#### Given task
Write out every line of the material from the one containing "290) in the screenshot?" down to the one containing "pyautogui.click(x=1568, y=200)", both included, without changing anything.

[START Data for this exercise]

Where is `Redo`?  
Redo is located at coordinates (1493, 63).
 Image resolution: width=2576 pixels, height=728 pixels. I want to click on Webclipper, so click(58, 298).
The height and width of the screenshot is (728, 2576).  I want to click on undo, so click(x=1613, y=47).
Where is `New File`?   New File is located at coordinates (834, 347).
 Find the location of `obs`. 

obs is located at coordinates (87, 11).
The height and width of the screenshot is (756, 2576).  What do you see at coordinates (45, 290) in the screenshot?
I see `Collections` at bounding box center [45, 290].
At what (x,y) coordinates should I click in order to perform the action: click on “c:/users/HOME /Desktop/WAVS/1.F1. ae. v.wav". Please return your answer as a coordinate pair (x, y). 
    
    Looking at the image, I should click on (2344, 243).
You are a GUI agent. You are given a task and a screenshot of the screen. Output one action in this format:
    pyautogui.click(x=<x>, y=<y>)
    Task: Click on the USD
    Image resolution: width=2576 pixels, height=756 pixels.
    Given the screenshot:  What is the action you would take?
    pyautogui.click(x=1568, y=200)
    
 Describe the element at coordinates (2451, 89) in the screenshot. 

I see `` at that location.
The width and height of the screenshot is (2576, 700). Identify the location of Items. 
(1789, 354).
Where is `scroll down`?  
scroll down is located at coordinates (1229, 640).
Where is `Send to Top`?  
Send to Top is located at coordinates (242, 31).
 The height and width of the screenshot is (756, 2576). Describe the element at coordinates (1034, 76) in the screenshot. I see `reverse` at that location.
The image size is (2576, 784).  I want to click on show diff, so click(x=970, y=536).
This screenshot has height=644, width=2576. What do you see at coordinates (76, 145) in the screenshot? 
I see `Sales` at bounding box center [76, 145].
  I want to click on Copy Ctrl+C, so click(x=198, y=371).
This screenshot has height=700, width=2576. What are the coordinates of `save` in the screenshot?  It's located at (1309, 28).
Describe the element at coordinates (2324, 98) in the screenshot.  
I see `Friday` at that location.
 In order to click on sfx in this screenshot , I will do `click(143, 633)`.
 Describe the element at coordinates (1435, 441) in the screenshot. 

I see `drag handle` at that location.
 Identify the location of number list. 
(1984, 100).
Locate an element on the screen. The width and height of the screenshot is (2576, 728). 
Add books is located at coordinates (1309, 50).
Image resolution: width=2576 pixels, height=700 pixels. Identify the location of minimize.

[END Data for this exercise]

#### Exercise output
The height and width of the screenshot is (756, 2576).  What do you see at coordinates (45, 290) in the screenshot?
I see `Collections` at bounding box center [45, 290].
At what (x,y) coordinates should I click in order to perform the action: click on “c:/users/HOME /Desktop/WAVS/1.F1. ae. v.wav". Please return your answer as a coordinate pair (x, y). 
    
    Looking at the image, I should click on (2344, 243).
You are a GUI agent. You are given a task and a screenshot of the screen. Output one action in this format:
    pyautogui.click(x=<x>, y=<y>)
    Task: Click on the USD
    Image resolution: width=2576 pixels, height=756 pixels.
    Given the screenshot:  What is the action you would take?
    pyautogui.click(x=1568, y=200)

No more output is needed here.